The Collected Poems Of Emily Dickinson, by Emily Dickinson with introduction and notes by Rachel Wetzsteon
In high school I had to interpret a poem by Emily Dickinson (not included in this volume) as part of my IB education, and since then I have had a fondness for her works but not a great deal of familiarity with her larger body of works aside from those I read at the time. As is often the case, the sight of seeing an inexpensive collection of her works in a bookstore is generally enough for me to explore my interest in her works. As a poet myself, I certainly have an interest in reading excellent works of poetry by other writers , and this book certainly fits the bill. This is not to say that I share the author’s perspective but rather that her influence on my own writing is something to acknowledge and her perspective is one that I certainly understand even if it is one that I find it necessary to critique. It is certainly worthwhile and intriguing to note that Emily Dickinson is someone whose writing was not highly regarded at the time because of its unsettling and slanted nature but that her poems are, I think justly, better regarded by contemporary poets and readers who find her poetry matches our own slanted and unsettling times.
This particular book is a bit more than 300 pages long and includes somewhere in the neighborhood of a quarter to a third of the poet’s entire work. Even so, this is a sizable body of work that ought to please those who are fans of Emily Dickinson’s writings in a form that restores her works to their manuscript originals rather than the edits that her work suffered towards the beginning of its published history. The poetess was a recluse during her life and her work was not particularly supported by her family, and one can see in these poems a mind that is alert and a heart that is passionate but also somewhat timid and gentle with its desire and longing turned in on themselves with a deep distaste for candor and judgment. The collection is divided into five parts: life, nature, love, time and eternity, and The Single Hound, a division which seeks to disguise how much Dickinson is interested in questions of death as well as a somewhat self-absorbed approach to natural theology. Nonetheless, although the author shows a defective religious worldview that denies biblical authority in exchange for her own subjective personal perspective, the poems themselves are still beautiful enough and occasionally very thoughtful and inspiring.

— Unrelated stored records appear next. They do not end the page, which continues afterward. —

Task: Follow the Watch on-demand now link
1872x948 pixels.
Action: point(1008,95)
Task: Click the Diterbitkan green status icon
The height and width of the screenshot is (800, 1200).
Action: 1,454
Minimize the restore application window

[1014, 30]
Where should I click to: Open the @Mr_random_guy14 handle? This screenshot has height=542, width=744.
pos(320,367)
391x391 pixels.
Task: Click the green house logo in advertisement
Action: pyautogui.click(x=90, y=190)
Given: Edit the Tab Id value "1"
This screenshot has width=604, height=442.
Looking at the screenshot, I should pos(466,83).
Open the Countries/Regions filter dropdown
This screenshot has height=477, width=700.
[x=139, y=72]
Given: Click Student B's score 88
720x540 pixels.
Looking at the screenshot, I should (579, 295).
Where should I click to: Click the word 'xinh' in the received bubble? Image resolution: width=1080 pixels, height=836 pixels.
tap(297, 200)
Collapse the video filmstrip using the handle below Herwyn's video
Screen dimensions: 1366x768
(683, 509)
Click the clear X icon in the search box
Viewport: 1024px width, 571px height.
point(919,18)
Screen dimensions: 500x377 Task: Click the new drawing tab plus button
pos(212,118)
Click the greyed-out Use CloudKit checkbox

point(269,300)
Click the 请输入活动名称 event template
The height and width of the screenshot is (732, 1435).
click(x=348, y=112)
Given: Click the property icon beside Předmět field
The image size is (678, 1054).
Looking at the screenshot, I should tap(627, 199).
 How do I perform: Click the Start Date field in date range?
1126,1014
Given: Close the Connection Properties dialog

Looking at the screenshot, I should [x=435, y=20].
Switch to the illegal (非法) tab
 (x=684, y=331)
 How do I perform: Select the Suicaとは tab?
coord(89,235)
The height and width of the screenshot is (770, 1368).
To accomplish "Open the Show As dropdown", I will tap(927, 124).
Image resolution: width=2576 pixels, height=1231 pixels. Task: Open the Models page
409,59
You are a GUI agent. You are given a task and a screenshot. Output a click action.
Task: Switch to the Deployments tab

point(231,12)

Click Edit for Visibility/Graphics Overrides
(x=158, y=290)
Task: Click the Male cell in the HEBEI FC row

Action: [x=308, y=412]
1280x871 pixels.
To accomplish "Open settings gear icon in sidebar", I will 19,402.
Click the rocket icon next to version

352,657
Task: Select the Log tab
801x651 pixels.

When dealing with Emily Dickinson there are at least a couple of issues that one must deal with. The less serious one is a question of style. Dickinson writes with a pleasant conversational tone but one whose slant rhymes and uncanny aspects make them unsettling to someone who wants clear and obvious rhyme in the style of the poetry of the time which has not aged well in our own time. I find the end stops and odd aspects of the writer’s work quite appealing personally. Likewise, the author regularly adopts a somewhat odd language that reflects her keen observation of the natural aspects of her local environment as well as her vivid imagination and her preoccupation with death and eternity, none of which I find particularly problematic either. What I do find problematic is the poet’s rejection of the authority of scripture as well as the aspect of God as a judge. To be sure, this puts her in firm agreement with some of the more blameworthy aspects of our own contemporary culture, and likely accounts for at least part of her popularity as a poet, but it does put a considerable distance between her own worldview and my own.